Schwentner: Weniger Chefinnen im Bundesdienst als im EU-Schnitt

Grüne fordern anonymisierte Auswahlverfahren

Wien (OTS) - "Es ist zwar erfreulich, dass der Frauenanteil im Bundesdienst auf allen Ebenen steigt, von Halbe/Halbe ist der öffentliche Dienst jedoch noch weit entfernt. Auch im EU-Vergleich ist Österreich kein Vorzeigebeispiel. Es braucht daher anonymisierte Bewerbungsverfahren im öffentlichen Dienst, damit der Benachteiligung von Frauen bei den Stellenbesetzungen ein Riegel vorgeschoben wird", fordert Judith Schwentner, Frauensprecherin der Grünen, anlässlich der heutigen Präsentation des Bundes-Gleichbehandlungsberichts im Ministerrat. Im Vergleich liegt Österreich beim Frauenanteil in den Top-Positionen in der öffentlichen Verwaltung mit einem knappen Viertel noch deutlich unter dem EU-Durchschnitt von 30 Prozent.
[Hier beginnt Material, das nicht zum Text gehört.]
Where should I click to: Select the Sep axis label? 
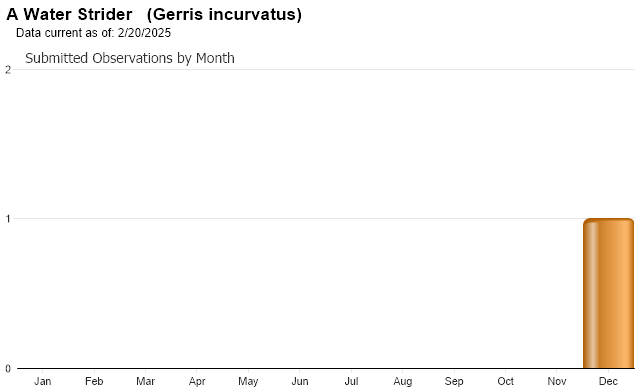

Nach wie vor ist die Diskriminierung von Frauen beim beruflichen Aufstieg einer der Hauptgründe für eine Beschwerde bei der Bundes-Gleichbehandlungskommission. Allein im Jahr 2011 kam die Bundes-Gleichbehandlungskommission in sechs Fällen zu dem Ergebnis, dass eine Diskriminierung beim beruflichen Aufstieg aufgrund des Geschlechts vorlag. In allen sechs Fällen handelte es sich um Frauen. Nachzulesen ist dies auf der Homepage der Bundes-Gleichbehandlungskommission, wo die Gutachten veröffentlicht werden. "Frauenministerin Heinisch-Hosek sollte mit gutem Beispiel vorangehen und daran arbeiten, die Auswahlverfahren transparenter zu gestalten. Anonyme Auswahlverfahren und transparent gewichtete Auswahlkriterien würden die Objektivität bei der Stellenbesetzung erhöhen", meint Judith Schwentner.